Testing with WebDriver

# Testing with WebDriver

How does your client, manager, or tester, or any other non-technical person, know your web application is working? By opening the browser, accessing a site, clicking on links, filling in the forms, and actually seeing the content on a web page.

End to End tests can cover standard but complex scenarios from a user's perspective. With e2e tests you can be confident that users, following all defined scenarios, won't get errors. We check functionality of application and a user interface (UI) as well.

# What is Selenium WebDriver

The standard and proved way to run browser test automation over years is Selenium WebDriver. Over years this technology was standartized and works over all popular browsers and operating systems. There are cloud services like SauceLabs or BrowserStack which allow executing such browsers in the cloud.
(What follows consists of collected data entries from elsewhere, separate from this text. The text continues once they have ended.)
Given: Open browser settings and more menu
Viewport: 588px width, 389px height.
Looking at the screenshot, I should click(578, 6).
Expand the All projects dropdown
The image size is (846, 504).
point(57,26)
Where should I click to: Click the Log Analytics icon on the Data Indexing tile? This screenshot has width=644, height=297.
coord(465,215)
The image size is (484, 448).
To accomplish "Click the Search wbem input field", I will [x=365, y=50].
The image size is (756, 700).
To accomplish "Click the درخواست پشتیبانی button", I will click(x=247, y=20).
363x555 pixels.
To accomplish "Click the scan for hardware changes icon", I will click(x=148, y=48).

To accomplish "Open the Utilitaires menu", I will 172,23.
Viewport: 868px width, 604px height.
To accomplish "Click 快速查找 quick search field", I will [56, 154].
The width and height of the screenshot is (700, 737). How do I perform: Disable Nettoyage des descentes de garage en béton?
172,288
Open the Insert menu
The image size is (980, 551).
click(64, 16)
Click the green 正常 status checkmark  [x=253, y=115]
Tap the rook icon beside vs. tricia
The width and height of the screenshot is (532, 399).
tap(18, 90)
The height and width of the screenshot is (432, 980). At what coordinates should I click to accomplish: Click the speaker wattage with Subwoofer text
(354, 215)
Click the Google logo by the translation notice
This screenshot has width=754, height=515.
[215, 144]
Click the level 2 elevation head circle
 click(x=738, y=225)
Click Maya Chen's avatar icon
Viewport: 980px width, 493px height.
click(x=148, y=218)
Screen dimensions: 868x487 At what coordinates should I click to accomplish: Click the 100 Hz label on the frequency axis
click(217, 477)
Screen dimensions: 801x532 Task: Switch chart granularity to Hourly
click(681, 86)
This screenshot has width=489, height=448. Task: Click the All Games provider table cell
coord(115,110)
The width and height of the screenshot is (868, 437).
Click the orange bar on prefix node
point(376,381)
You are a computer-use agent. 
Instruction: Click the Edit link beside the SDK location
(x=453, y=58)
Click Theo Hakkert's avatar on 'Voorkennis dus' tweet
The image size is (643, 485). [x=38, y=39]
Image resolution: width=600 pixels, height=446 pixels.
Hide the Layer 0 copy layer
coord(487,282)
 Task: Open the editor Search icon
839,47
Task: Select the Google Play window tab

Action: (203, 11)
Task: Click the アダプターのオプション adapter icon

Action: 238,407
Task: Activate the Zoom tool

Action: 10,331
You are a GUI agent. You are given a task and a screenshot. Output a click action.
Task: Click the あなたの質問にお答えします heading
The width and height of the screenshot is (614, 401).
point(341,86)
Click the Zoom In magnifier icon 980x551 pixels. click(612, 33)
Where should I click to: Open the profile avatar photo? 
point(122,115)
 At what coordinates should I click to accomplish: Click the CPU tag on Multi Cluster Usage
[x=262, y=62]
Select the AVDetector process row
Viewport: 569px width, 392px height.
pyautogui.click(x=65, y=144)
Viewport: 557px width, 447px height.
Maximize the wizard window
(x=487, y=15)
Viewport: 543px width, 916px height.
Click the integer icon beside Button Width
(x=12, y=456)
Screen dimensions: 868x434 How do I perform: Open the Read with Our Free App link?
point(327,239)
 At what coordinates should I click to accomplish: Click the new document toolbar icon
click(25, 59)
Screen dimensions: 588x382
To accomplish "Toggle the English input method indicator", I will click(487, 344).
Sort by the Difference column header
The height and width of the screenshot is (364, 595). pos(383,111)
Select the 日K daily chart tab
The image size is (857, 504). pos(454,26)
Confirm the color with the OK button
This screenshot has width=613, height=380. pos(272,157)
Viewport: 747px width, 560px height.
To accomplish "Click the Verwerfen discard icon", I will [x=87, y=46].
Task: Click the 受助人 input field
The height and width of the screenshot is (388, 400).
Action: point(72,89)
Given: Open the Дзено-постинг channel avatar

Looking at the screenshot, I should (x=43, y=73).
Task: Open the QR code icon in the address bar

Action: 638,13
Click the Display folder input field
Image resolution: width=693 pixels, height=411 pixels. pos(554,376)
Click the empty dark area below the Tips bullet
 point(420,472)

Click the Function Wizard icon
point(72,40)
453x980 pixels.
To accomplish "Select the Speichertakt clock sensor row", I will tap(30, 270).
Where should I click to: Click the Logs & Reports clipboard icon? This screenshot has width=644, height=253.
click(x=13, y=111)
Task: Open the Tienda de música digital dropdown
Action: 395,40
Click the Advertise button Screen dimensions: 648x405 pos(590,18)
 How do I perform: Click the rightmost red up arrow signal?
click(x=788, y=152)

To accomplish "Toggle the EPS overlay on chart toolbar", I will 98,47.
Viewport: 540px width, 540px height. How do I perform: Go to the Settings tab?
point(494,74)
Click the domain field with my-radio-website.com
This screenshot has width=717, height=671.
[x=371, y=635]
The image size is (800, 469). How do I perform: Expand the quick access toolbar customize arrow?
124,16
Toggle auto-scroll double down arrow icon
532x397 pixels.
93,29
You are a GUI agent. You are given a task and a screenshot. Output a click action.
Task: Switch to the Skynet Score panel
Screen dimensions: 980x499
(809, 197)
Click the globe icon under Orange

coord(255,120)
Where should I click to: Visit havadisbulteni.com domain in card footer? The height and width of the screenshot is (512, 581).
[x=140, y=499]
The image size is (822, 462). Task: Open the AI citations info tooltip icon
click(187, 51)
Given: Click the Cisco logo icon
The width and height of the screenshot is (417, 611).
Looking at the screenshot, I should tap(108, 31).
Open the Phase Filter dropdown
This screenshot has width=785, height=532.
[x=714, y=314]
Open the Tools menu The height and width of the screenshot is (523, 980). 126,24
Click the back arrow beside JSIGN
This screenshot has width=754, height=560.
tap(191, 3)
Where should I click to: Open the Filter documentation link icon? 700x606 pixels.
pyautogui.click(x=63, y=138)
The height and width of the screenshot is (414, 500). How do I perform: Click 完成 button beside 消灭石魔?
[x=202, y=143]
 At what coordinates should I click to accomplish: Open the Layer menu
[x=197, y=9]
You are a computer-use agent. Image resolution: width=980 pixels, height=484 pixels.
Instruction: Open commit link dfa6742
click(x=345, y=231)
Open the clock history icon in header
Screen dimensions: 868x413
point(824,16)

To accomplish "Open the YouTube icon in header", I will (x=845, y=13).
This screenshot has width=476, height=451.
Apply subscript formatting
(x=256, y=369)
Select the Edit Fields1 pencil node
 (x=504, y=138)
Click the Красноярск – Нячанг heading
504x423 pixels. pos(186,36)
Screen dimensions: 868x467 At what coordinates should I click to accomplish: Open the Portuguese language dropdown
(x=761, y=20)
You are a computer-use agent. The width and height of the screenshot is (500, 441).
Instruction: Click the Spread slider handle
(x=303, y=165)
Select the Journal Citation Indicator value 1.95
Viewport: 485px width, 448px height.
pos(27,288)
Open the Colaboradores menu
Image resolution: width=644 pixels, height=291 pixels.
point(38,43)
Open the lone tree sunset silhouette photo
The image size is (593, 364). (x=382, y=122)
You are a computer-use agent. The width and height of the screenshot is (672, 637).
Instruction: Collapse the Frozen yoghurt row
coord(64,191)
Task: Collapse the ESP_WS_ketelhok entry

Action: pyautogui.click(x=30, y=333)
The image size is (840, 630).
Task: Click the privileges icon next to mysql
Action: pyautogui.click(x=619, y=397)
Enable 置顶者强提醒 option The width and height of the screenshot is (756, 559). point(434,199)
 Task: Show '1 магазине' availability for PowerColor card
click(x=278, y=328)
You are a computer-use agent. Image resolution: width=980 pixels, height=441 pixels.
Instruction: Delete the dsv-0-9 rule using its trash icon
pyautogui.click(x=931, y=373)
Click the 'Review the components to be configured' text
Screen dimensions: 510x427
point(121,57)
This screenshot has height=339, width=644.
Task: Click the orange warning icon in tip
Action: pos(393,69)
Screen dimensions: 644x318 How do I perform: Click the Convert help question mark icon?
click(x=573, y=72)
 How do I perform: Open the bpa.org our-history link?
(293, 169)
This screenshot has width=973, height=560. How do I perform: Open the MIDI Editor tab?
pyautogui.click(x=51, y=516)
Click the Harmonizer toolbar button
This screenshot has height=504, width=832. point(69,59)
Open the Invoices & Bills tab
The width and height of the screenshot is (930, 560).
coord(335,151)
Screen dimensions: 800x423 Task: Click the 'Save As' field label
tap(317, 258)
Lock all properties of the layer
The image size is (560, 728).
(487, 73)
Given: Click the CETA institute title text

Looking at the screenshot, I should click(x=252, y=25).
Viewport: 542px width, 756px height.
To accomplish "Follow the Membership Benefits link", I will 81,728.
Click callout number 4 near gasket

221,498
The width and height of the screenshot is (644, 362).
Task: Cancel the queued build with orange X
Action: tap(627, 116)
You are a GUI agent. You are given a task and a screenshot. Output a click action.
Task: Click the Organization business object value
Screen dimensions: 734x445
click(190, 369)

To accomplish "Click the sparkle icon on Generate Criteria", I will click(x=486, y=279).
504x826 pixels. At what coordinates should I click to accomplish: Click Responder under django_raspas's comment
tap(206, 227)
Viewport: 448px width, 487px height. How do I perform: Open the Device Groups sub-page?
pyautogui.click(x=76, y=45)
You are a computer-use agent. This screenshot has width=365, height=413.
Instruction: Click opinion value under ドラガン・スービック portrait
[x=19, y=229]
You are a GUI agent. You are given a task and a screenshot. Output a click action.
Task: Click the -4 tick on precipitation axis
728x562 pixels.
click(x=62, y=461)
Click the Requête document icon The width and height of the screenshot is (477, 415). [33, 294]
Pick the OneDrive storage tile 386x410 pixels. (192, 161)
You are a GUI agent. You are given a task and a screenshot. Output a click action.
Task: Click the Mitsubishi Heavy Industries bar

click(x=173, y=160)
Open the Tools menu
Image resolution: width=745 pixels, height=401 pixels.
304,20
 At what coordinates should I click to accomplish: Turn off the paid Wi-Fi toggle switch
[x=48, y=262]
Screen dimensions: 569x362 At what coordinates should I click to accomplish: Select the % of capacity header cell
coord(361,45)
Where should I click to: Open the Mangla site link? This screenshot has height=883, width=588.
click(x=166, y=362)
The superset of WebDriver protocol is also used to test native and hybrid mobile applications.

Let's clarify the terms:

  • Selenium - is a toolset for browser test automation
  • WebDriver - a standard protocol for communicating between test framework and browsers
  • JSON Wire - an older version of such protocol

We use webdriverio library to run tests over WebDriver.

Popular tool Protractor also uses WebDriver for running end 2 end tests.

To proceed you need to have CodeceptJS installed and WebDriver helper selected.

Selenium WebDriver may be complicated from start, as it requires following tools to be installed and started.

  1. Selenium Server - to execute and send commands to browser
  2. ChromeDriver or GeckoDriver - to allow browsers to run in automated mode.

Those tools can be easily installed via NPM. Use selenium-standalone to automatically install them.

You can also use @wdio/selenium-standalone-service package, to install and start Selenium Server for your tests automatically.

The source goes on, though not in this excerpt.